Lord William Bentinck also brought settlers to Australia in 1844.

In 1845 Lord William Bentincks master was Sainthill, and her owner was still J. Fletcher. Her trade was London — Jamaica, changing to London — Madeira.

However, on 28 February 1846, she left Madras with 221 coolies (labourers) for Trinidad.

In 1850 Lloyd's Register named her master as J. Allan, and her owner as J. Fletcher. She had damages repaired that year, and her trade was London — New Zealand. Her second voyage to New Zealand was to Auckland under Captain Allen. She arrived on 26 August 1850. On this voyage, in addition to civilian passengers, she also she brought 48 Sappers and Miners and four gunners of the Royal Artillery.

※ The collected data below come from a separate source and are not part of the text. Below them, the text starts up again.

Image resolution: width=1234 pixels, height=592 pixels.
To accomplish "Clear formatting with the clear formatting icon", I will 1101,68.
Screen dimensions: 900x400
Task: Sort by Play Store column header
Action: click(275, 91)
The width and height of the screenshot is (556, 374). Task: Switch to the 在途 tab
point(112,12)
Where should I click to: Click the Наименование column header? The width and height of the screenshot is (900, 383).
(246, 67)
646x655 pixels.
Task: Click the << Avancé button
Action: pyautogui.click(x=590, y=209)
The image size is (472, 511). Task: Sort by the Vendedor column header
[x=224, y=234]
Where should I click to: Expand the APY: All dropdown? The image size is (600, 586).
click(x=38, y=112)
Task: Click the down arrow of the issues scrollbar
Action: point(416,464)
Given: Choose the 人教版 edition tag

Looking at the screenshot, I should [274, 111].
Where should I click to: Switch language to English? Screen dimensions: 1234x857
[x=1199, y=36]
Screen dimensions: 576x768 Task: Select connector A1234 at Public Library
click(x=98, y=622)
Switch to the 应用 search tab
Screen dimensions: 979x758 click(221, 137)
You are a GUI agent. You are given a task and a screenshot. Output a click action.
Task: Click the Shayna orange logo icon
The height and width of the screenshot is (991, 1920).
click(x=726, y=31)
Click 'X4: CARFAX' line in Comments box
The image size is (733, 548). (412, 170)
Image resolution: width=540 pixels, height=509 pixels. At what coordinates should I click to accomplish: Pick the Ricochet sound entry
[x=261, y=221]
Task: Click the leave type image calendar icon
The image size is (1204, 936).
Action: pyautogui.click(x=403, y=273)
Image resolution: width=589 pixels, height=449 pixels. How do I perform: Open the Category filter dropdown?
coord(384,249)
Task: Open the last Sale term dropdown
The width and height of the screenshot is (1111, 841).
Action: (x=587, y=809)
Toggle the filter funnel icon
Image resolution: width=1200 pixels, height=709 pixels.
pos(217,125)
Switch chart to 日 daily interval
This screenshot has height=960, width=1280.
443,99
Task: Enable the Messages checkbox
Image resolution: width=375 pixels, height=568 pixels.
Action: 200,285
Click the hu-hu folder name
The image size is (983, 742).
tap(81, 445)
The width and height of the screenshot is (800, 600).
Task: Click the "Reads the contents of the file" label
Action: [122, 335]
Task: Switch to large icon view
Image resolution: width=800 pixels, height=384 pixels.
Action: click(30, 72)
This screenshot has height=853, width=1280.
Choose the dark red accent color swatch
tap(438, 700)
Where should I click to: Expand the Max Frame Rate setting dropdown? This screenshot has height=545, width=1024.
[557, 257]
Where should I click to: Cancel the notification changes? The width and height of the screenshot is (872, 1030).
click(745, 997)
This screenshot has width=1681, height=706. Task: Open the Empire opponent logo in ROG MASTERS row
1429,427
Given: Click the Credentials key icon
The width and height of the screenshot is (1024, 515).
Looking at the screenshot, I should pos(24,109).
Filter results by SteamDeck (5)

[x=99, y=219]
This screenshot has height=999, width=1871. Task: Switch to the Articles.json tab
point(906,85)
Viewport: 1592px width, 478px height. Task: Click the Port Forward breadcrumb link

Her third voyage to New Zealand was again to Auckland, this time under Captain Edward Canney. She reached Auckland on 12 December 1851. From Auckland she sailed to New Plymouth, arriving there on 6 January 1852. She then sailed to Australia and back to London.

While sailing to Hobart via Manila in 1853, she encountered a storm that carried away her fore-yard, and her top-sail was blown out of the bolt-ropes. After repairs she sailed to London.

==Fate==
Lord William Bentinck was last listed in Lloyd's Register in 1855 with J. Allan, master, and Essery, owner. Her homeport now was Swansea, and her trade London–Valparaiso. One source reports that she foundered on a voyage from London to Valparaiso and gives a year of 1859. Another source reports that Sir William Bentinck foundered on 29 September 1857, in the Atlantic Ocean. Her crew were rescued by the brig Lucilla.